Despite enumerating some minutiae of musician credits, Greil Marcus overlooks those details in his extended essay. Exploring not only the backstory of the recordings, but the background of the music itself, he ignores the hidden agenda of the double set, that is, promoting the The Band: their name on the rise since the reunion tour with Dylan in 1974, their recording fortunes were nonetheless on a proportional downswing at that time.

Shorn of the overdubs and remixes that adorned the selected collection of twenty-four tracks released fifty years ago, the quick succession of thirty-eight cuts comprising The Basement Tapes Raw: The Bootleg Series Vol. 11 more accurately conjures the nurturing ambiance that must’ve arisen from those hallowed sessions convened in Woodstock, NY. 

Having worked with Dylan and The Band on 1974’s pre-tour studio projectPlanet Waves, mixing engineer Rob Fraboni effectively restores the audio quality of tapes first overseen by multi-instrumentalist Garth Hudson. Still, as the musicians follow the muse in the moment, juxtaposing traditional songs, contemporary roots material and originals of greater or less significance, the sensation is hardly one of separation. 

The alternately relaxed and inspired atmosphere the songs and performances radiate is palpably intimate. The wondrous process of rediscovering songs such as “Minstrel Boy” gives birth to their own compositions like “Tears of Rage” (which notably opened The Band’s first album, Music From Big Pink).

Meanwhile, Dylan’s laughter at a couple junctures is reflective of the often absurd sense of humor the six men shared, not just within tunes like “Clothes Line Saga,” but also in the cover photos inside and out (as well as some candid outtakes in the ten-page booklet enclosed with the 2009 double-CD set). 

During this time spent with the group once known as the Hawks, Bob Dylan was exploring not only his roots but those of the group he once called ‘gallant knights’ for enduring the backlash to his forays into electric rock on the road in 1966. At the same time, the future Nobel Laureate was making a concerted effort to produce some demos of new material for song publishing purposes. 

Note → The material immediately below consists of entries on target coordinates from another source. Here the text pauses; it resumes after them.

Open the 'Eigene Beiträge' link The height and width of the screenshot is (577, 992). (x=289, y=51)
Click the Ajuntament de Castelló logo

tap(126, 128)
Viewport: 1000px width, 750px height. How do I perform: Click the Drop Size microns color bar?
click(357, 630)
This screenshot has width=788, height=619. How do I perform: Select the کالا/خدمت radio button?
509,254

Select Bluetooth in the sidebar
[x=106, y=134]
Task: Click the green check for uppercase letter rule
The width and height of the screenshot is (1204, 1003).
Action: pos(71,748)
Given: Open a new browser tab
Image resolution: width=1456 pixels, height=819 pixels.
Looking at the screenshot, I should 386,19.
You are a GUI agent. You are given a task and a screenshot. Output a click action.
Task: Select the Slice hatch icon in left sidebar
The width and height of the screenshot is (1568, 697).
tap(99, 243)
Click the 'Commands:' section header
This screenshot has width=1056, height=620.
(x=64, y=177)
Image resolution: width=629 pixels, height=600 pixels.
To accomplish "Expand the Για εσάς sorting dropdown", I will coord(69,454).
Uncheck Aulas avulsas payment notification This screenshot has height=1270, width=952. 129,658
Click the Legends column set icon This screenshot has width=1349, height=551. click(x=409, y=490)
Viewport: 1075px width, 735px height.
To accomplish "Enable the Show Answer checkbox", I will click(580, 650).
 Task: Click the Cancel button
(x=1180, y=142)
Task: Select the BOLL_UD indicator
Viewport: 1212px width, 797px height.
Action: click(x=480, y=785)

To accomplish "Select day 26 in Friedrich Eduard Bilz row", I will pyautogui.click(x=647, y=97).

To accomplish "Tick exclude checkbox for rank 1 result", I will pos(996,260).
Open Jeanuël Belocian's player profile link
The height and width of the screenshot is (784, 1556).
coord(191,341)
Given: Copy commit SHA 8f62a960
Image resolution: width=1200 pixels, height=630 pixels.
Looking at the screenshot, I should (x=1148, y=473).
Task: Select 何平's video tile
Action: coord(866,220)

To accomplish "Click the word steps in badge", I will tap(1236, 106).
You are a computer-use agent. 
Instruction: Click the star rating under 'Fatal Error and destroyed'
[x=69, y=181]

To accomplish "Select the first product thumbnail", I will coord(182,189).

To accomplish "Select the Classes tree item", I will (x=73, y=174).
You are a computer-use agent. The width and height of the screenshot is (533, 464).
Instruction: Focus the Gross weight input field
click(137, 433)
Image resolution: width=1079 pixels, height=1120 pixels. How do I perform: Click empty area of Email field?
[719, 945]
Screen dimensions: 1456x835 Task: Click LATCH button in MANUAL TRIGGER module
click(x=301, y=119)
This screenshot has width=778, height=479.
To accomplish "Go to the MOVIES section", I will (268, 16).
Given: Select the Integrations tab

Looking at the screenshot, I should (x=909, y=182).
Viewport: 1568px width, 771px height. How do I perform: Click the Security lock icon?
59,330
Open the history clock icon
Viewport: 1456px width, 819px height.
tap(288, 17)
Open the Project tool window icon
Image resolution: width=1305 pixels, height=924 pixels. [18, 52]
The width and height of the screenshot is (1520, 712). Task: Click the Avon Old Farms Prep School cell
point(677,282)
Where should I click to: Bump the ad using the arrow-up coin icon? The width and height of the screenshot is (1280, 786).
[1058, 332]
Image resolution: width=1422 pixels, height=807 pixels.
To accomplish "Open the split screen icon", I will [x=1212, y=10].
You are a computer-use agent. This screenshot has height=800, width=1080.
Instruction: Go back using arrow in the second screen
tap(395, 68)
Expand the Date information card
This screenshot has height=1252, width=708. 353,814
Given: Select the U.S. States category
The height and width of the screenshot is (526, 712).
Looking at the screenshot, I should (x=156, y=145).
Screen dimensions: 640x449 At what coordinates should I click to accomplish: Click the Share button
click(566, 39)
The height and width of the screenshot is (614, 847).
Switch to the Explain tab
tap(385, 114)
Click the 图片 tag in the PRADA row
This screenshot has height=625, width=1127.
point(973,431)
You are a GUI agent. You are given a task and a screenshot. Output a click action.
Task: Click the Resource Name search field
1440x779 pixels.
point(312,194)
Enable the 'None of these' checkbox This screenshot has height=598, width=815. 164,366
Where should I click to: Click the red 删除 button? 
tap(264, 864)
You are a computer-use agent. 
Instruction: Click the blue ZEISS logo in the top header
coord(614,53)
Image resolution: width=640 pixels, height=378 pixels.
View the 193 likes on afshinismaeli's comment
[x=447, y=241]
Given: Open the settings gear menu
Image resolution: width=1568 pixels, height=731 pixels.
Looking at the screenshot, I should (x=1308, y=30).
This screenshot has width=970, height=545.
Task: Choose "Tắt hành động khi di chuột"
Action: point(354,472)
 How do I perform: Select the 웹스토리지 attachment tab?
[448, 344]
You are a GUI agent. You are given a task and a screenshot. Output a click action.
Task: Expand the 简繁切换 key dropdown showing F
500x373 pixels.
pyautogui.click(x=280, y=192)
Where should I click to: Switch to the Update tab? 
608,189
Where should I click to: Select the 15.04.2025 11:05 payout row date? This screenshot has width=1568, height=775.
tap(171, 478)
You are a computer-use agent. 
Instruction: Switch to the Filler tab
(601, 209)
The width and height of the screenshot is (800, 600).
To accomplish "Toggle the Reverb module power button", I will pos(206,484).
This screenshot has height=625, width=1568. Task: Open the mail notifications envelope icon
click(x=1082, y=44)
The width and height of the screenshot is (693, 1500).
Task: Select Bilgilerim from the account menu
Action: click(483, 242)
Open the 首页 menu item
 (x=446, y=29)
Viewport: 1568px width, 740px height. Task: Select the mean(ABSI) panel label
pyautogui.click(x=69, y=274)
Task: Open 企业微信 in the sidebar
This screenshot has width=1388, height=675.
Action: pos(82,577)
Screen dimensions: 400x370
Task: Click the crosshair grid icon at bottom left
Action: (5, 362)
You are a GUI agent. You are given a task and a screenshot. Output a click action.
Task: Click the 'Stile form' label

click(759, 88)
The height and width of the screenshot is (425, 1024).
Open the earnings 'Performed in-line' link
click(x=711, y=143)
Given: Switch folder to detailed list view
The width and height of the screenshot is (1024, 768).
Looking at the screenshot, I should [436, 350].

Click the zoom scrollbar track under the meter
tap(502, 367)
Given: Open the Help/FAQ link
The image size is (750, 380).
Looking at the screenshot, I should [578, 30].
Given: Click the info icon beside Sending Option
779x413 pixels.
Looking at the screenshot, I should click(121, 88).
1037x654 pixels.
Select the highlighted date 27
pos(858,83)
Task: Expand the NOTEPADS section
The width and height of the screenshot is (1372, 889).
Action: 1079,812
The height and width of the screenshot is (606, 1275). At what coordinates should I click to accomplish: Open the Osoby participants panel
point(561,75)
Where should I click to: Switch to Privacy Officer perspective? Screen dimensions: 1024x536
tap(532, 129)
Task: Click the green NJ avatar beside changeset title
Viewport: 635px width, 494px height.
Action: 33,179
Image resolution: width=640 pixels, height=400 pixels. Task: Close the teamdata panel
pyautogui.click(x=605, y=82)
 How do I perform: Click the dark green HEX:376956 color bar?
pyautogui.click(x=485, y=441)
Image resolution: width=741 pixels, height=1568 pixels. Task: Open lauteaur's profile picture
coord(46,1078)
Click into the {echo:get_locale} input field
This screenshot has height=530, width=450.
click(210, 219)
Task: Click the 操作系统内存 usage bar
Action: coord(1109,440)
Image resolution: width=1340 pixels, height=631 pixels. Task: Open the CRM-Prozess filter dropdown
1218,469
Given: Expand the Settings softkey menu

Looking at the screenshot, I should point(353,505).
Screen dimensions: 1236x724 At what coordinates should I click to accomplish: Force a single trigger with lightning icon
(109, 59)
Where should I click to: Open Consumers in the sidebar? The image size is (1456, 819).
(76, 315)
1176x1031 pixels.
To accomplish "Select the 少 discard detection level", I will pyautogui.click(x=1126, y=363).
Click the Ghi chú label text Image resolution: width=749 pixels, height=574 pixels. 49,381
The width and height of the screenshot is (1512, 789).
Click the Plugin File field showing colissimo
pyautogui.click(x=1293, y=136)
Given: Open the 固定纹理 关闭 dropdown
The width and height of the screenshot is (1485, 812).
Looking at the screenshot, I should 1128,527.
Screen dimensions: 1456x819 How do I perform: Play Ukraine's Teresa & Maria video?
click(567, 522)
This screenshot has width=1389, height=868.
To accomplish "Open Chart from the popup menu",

The aforementioned 2014 vault collection contains most of the best-known tunes from the often bootlegged recordings. In contrast,  the five-decade-old release excludes “Quinn the Eskimo (The Mighty Quinn)” and “This Wheel’s On Fire,” both of which were hits in 1968 for British artists Manfred Mann and Julie Driscoll with Brian Auger and the Trinity, respectively.

It’s more than a little notable, too, that the eight cuts featuring The Band by themselves on the 1975 collection preclude inclusion of some lesser-known Dylan compositions. The haunting “I’m Not There,” for instance, is as dense with symbolism and metaphor as any of the songs from Bob’s halcyon ’65-’66 period. And the highly emotive performance of “Sign on the Cross,” is one of the Bard’s most passionate turns at singing on the entire set.

Certainly, with The Basement Tapes Complete now available, it’s possible to experience (almost) first-hand the casual nature of Bob Dylan and The Band’s informal get-togethers during the summer of 1967. But that hardly diminishes the mystique surrounding what is arguably the most unfettered expression extant of these musicians’ chemistry.